# Task description
All that is wanted is an exact copy of the line containing "Click the 1743.60" and the lines after it, through the end of the records.
Dataset content Start Marker
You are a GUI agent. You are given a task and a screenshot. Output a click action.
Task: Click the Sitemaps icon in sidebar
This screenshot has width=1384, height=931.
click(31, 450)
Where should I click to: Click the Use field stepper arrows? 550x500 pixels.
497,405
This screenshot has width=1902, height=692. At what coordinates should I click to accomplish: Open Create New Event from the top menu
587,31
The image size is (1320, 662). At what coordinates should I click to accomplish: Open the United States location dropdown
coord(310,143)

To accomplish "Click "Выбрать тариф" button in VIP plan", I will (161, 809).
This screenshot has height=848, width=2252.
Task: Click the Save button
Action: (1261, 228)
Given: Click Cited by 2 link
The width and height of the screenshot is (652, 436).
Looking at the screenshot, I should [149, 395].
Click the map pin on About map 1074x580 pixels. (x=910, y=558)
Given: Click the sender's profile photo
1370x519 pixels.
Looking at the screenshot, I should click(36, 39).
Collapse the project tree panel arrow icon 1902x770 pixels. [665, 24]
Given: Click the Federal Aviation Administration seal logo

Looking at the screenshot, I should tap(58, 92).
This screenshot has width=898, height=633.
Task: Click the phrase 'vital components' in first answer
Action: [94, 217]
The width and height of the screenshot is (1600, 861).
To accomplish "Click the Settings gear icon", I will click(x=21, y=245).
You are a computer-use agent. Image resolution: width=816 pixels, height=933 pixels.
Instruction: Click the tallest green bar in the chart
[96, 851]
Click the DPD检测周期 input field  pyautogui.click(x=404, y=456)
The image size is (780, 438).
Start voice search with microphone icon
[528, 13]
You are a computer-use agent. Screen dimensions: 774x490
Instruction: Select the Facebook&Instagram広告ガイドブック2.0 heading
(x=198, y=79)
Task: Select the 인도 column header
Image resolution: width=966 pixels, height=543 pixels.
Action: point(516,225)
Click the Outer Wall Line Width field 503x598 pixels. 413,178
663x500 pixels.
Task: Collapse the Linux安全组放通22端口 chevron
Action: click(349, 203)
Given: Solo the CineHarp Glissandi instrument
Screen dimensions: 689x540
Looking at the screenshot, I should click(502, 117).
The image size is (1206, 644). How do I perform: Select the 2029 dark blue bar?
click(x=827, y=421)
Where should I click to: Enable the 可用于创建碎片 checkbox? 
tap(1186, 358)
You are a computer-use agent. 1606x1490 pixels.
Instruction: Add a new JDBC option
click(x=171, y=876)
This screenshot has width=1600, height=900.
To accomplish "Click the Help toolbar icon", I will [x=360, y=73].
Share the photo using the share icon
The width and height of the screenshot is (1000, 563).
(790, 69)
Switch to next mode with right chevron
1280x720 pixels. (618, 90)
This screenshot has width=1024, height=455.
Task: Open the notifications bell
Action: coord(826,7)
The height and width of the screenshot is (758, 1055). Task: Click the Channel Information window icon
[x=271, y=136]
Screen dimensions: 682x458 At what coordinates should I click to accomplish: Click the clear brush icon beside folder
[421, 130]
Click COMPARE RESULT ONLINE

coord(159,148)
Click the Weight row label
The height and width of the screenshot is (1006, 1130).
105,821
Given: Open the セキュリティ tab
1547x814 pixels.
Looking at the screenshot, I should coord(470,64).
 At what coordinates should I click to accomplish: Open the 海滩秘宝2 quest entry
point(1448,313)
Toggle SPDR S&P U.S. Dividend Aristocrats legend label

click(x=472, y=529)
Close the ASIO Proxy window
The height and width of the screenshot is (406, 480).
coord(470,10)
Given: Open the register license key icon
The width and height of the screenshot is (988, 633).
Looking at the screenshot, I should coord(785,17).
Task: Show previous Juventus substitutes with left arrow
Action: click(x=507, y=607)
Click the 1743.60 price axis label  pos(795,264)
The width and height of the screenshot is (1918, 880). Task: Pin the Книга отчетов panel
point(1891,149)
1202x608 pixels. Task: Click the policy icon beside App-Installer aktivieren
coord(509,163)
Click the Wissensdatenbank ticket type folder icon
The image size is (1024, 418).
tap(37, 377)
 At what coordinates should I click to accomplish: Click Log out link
Dataset content End Marker
# Written response
Click the 1743.60 price axis label  pos(795,264)
The width and height of the screenshot is (1918, 880). Task: Pin the Книга отчетов panel
point(1891,149)
1202x608 pixels. Task: Click the policy icon beside App-Installer aktivieren
coord(509,163)
Click the Wissensdatenbank ticket type folder icon
The image size is (1024, 418).
tap(37, 377)
 At what coordinates should I click to accomplish: Click Log out link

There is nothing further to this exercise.